A proclamation was spiked on the door of each looted church.
Venetians, your so-called history
and your so-called faith
have gone out with the tide.
This town shall henceforward be called
by its true name: LUPRIO.
The kind, quiet men of the Company of Christ and the Good Death read the words with startled eyes.
‘Luprio?’ said one of them. ‘It sounds like something to do with wolves.’
on a different stretch of the Grand Canal,
at about the same time
‘WHAT ARE ALL these bony bits in the water tonight?’
The woman leant over the edge of her sandolo, raking her hooked pole through the shattered saintly tibulas and fibulas until she snagged the sack that floated among them.
‘Tsk tsk tsk. More pretties left to drown! This town has no heart, no heart at all.’
Although she was more than seventy years old, the woman deftly drew the Farina Fellina sack towards her with a strong and practised hand.
‘More than one in here, I believe. Not moving, not moving at all. ’Tis dead and gone that they are, the poor pretties,’ she muttered. ‘No heart, no heart. Every night the same. The poor beasts murdered without a thought. And if they don’t drown them in sacks, they leave them out in the streets to starve. Or freeze to death. Or get taken.’
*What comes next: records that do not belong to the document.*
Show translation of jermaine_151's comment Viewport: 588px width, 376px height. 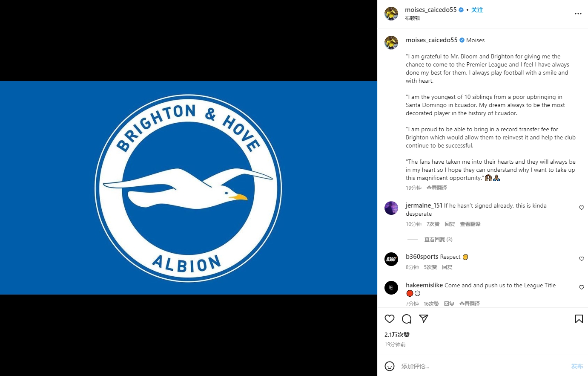tap(470, 224)
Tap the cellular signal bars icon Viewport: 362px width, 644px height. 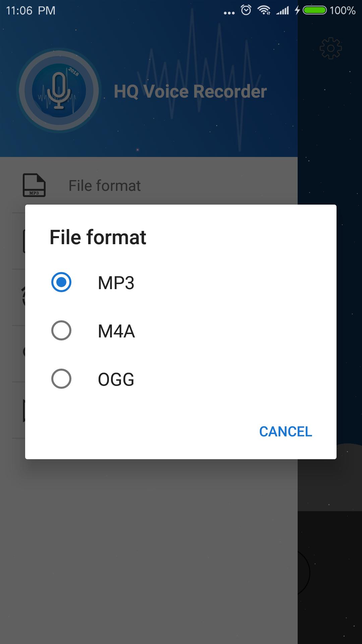click(283, 11)
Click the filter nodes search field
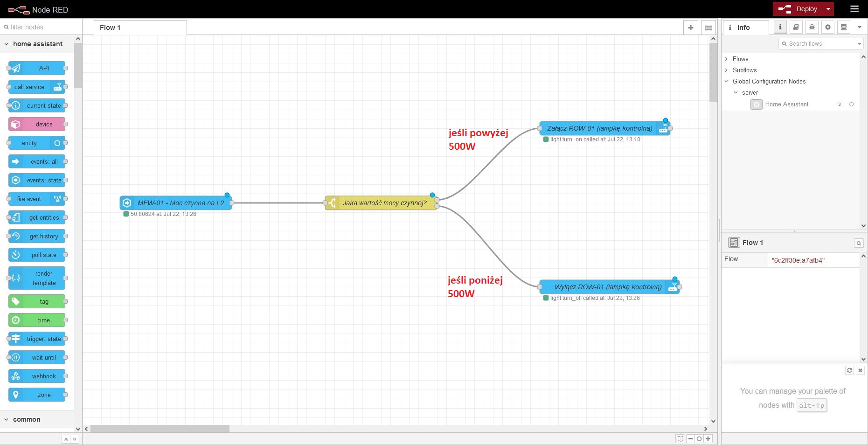 (42, 27)
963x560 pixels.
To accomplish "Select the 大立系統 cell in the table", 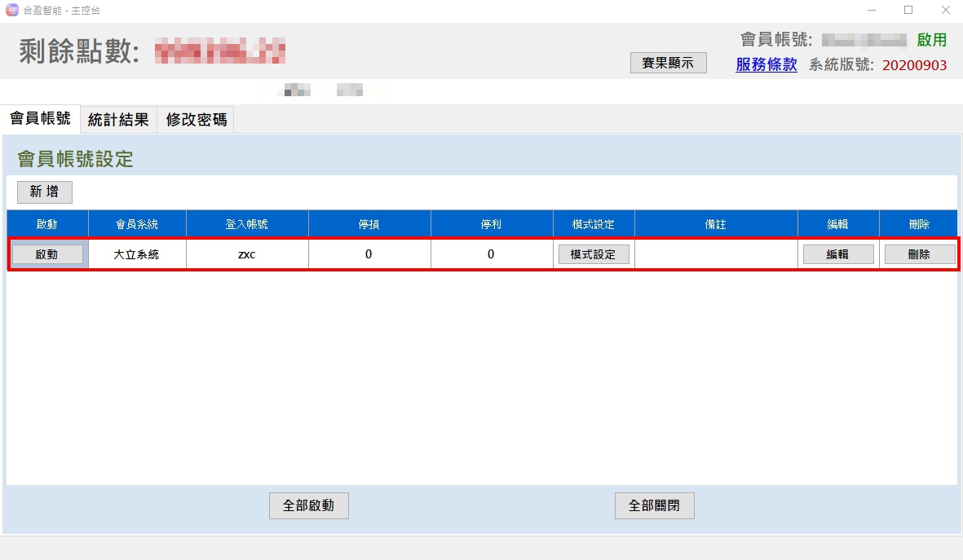I will coord(136,254).
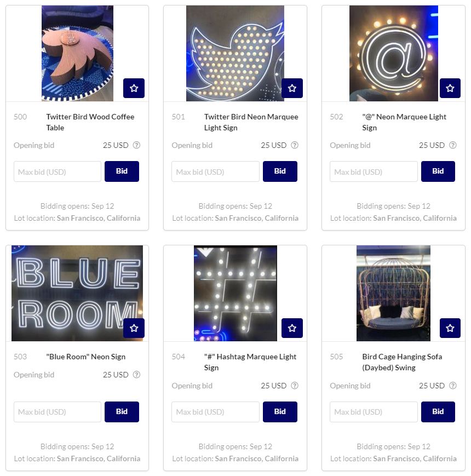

She lifted the sack into the boat. Tutting, she slit the double knot with a fish-gutting knife she drew from her belt. Two lifeless cats tumbled out, joining the half-dozen feline corpses already lying on the damp floor of the sandolo.
The old woman looked sharply at the small tabby and the large black cat.
‘Not in the water long, I’d judge. Mayhap only minutes. Mayhap there’s hope.’ And she picked up the tabby, laid it on the bench beside her, bent over, opened its slack little jaws, and breathed into its mouth, gently pumping its chest with her fists.
She was rewarded with a voluminous sneeze straight into her face.
‘I thought so, thought so indeed, little pretty! You’ll be living another day. Now what about your beautiful friend?’
A minute later Drusilla was also spluttering and spitting salt water.
Ostello delle Gattemiagole
The sign above the door in the Rio Terra Farsetti was painted in untidy blue letters on a plank of pine.
The woman paused underneath. She was dragging the sack of dead cats behind her, cradling Drusilla and Talina in her other arm. They were too weak and dazed to protest, or even to exchange a miaow.
The woman lowered them gently to the ground and produced a large black key from her pocket. The stone was cold under their paws. As the woman opened the door of the Ostello delle Gattemiagole, a smell of cat urine rushed out, sharp as a knife in Talina’s nose.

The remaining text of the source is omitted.